Das Stress- und Geräuschlevel ist enorm hoch. Man muss immer ein gewisses Maß an Alarmbereitschaft behalten. Es gibt aktuell keine wirklichen Ruhepausen in dem Job. Auf Dauer ist das auch für mich eine hohe Belastung.
Wie muss man sich den Umgang mit Kollegen auf der Intensivstation vorstellen?
Alle haben mit der Schwere der Schicksale und der Häufung, in der sie momentan auftritt, zu kämpfen. Dennoch herrscht hin und wieder auch eine gewisse Lockerheit. Das ist ein natürlicher Kompensationsmechanismus, den man sich behalten sollte, um auch funktionieren zu können. Dafür muss Raum sein im Team.

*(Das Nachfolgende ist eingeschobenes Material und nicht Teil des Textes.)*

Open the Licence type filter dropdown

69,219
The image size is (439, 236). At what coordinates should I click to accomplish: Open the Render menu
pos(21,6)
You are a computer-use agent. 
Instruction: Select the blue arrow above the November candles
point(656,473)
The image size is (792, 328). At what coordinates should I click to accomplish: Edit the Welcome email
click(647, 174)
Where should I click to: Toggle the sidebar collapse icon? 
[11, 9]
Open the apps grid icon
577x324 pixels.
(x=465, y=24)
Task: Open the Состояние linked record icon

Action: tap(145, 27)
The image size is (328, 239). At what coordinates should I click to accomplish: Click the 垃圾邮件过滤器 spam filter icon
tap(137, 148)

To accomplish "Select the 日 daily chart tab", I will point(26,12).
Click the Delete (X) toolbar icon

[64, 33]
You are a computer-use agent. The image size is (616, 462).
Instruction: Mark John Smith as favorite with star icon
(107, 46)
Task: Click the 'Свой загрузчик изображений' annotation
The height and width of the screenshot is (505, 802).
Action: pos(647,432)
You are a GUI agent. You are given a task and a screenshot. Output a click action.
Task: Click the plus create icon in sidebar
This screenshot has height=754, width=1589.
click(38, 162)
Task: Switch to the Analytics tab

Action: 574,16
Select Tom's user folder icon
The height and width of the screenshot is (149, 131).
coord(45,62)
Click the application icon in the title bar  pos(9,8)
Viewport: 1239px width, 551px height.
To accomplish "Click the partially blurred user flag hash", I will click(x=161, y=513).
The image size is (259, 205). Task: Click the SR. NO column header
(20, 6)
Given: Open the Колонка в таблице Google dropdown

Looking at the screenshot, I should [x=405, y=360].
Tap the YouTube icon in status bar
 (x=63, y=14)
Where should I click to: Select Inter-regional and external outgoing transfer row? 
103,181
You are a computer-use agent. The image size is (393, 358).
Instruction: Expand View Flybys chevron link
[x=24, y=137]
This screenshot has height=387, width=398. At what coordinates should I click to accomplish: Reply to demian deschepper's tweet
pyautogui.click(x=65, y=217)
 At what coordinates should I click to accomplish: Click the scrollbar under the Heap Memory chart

Wie gehen Sie mit Angehörigen und Hinterbliebenen um, denen Sie oftmals schlechte Nachrichten überbringen müssen?
Das ist eine der schwersten Aufgaben meines Jobs und etwas, was niemand gerne macht. Jede Familie braucht eine individuelle Ansprache. Das kann man nur schwer erlernen. Es entwickelt sich mit der Erfahrung im Beruf. Wir haben speziell geschultes Personal, das uns dabei unterstützt. Es ist sehr belastend, aber notwendig. Wir geben uns Mühe, das so einfühlsam wie möglich zu lösen.
Was glauben Sie, wie Sie in einigen Jahren auf die Corona-Zeit zurückblicken werden?
Ich werde die Pandemie als sehr schwere und belastende Zeit erinnern. All die Schicksale der Patienten, die wir hier sehen, werden mich weiterhin begleiten. Es ist eine Katastrophe von historischer Dimension, in der wir uns gerade befinden.
Glauben Sie, dass Sie auch eine positive Erinnerung aus dieser Zeit mitnehmen?
Mir persönlich ist in der Zeit nochmal klarer geworden, welche Leistung die Kollegen hier tagtäglich bringen. Wie viel Empathie und Opferbereitschaft jeder einzelne in seinen Job steckt. Diese schwere Zeit hat uns immerhin als Team noch mehr zusammengeschweißt.